Copy out every line in the material below that contains the string "agent". Case counts.

─── MATERIALS PROVIDED ───

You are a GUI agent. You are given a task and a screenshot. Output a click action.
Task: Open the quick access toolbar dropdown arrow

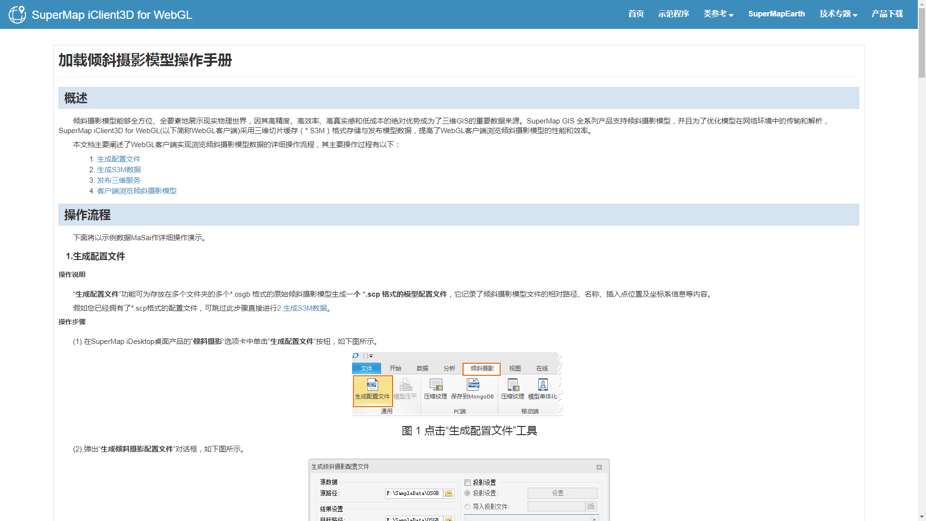click(371, 356)
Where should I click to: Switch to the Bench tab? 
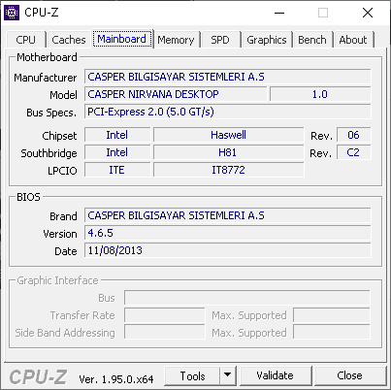coord(312,40)
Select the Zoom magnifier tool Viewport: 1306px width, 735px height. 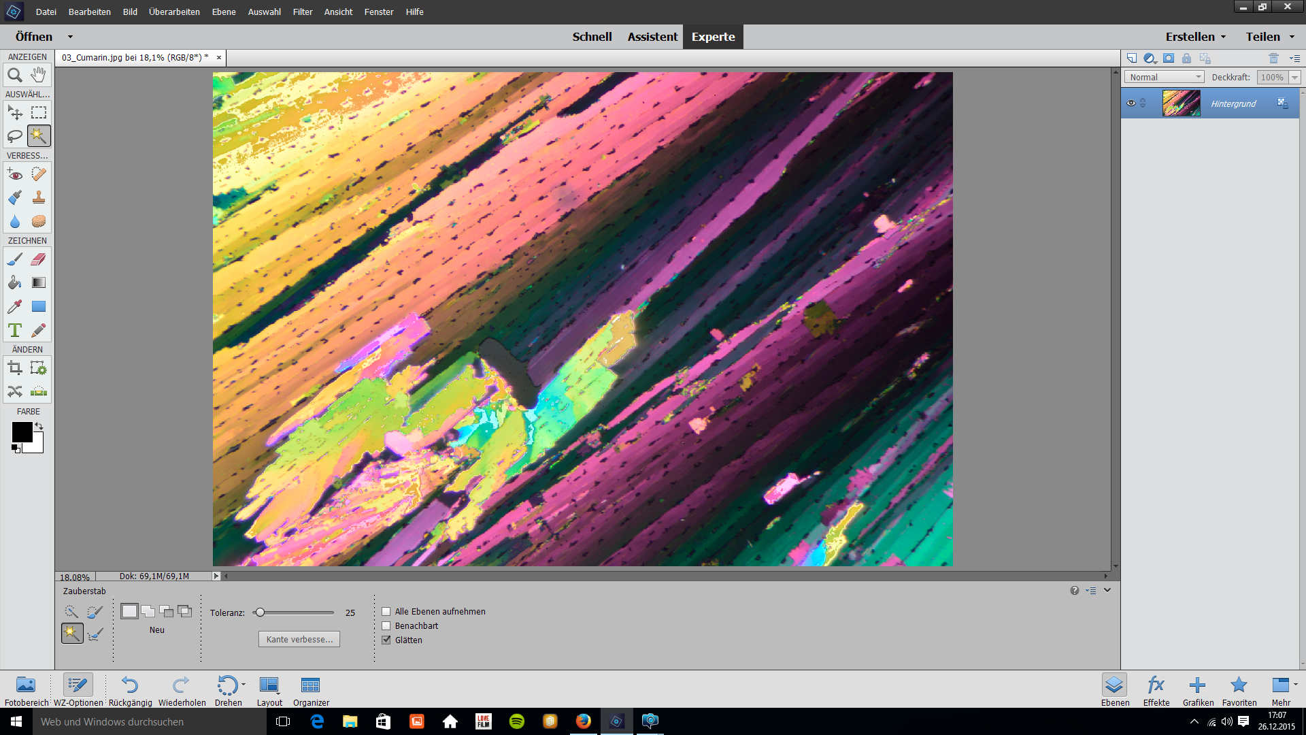15,75
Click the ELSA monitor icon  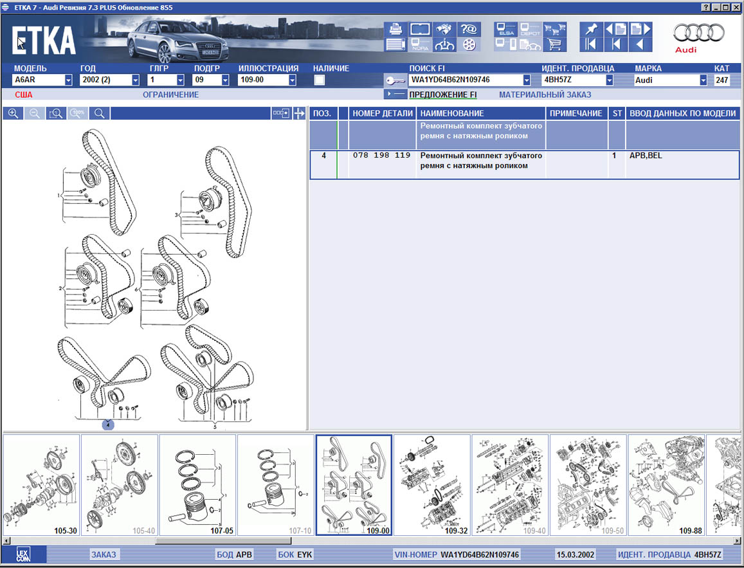(x=505, y=30)
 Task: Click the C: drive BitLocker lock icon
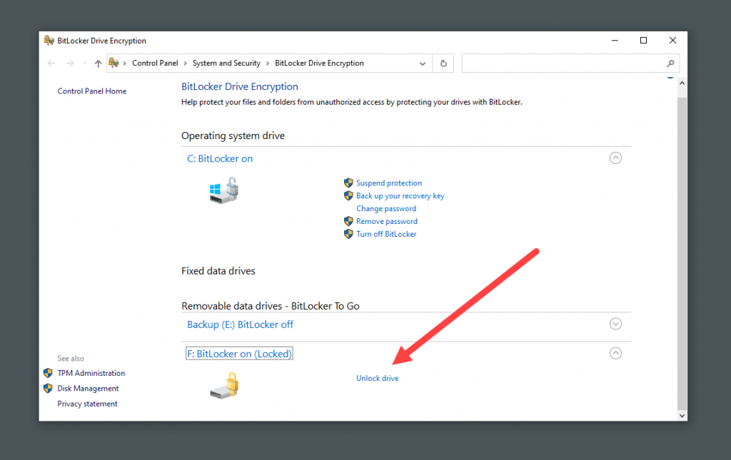(x=224, y=190)

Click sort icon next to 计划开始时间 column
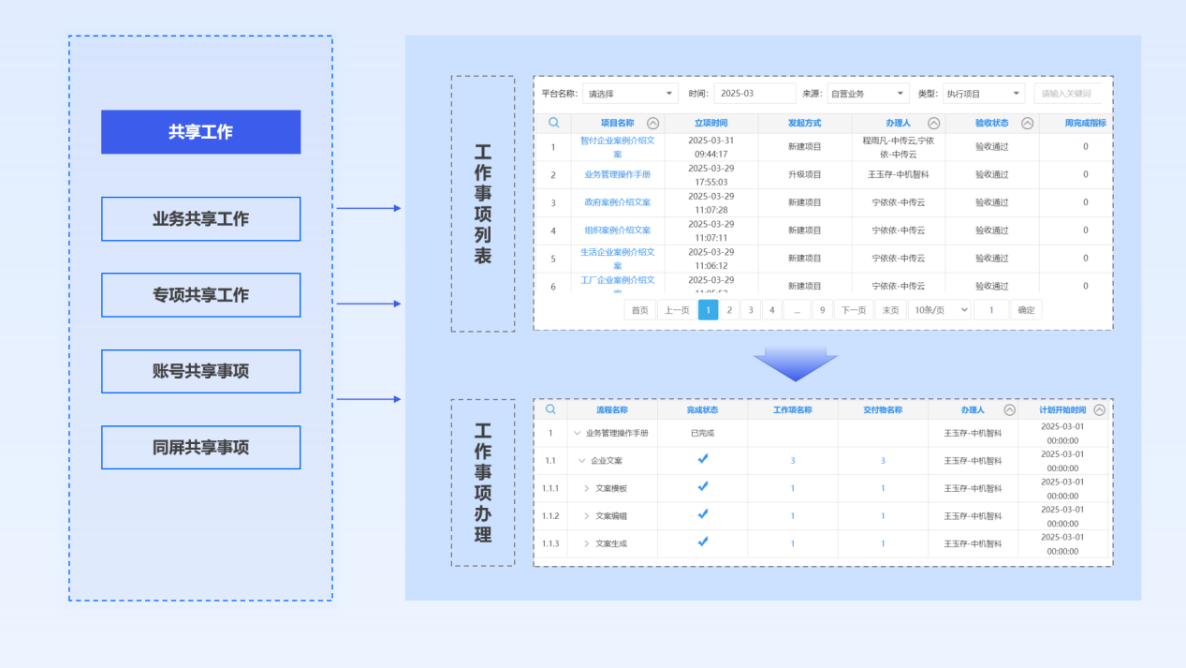tap(1099, 410)
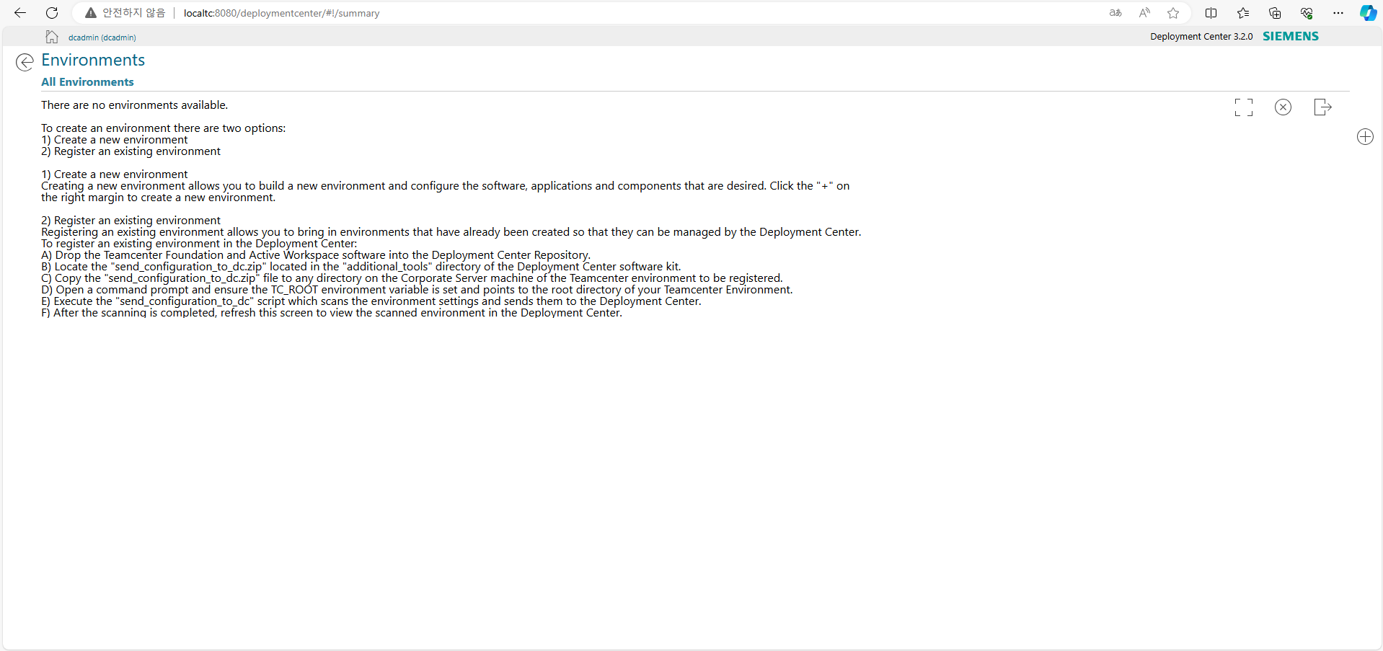Click the browser back arrow
Viewport: 1383px width, 651px height.
(20, 13)
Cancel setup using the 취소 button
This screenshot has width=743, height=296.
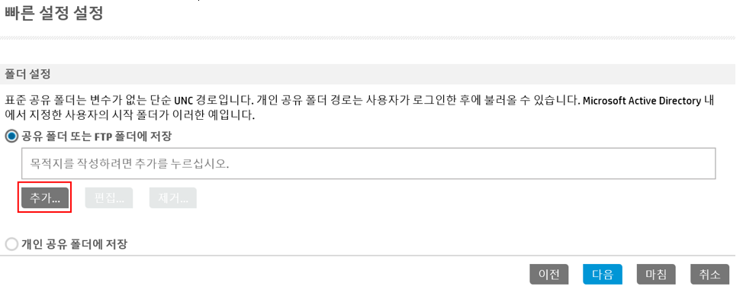(x=709, y=274)
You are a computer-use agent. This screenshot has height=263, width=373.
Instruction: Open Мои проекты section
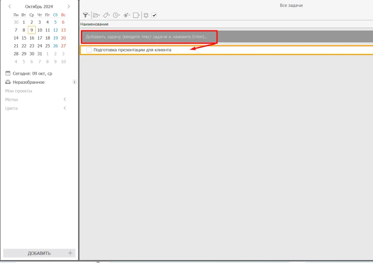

───

→ EXERCISE RESULT
You are a GUI agent. You are given a task and a screenshot. Output a click action.
You are a computer-use agent. This screenshot has height=263, width=373.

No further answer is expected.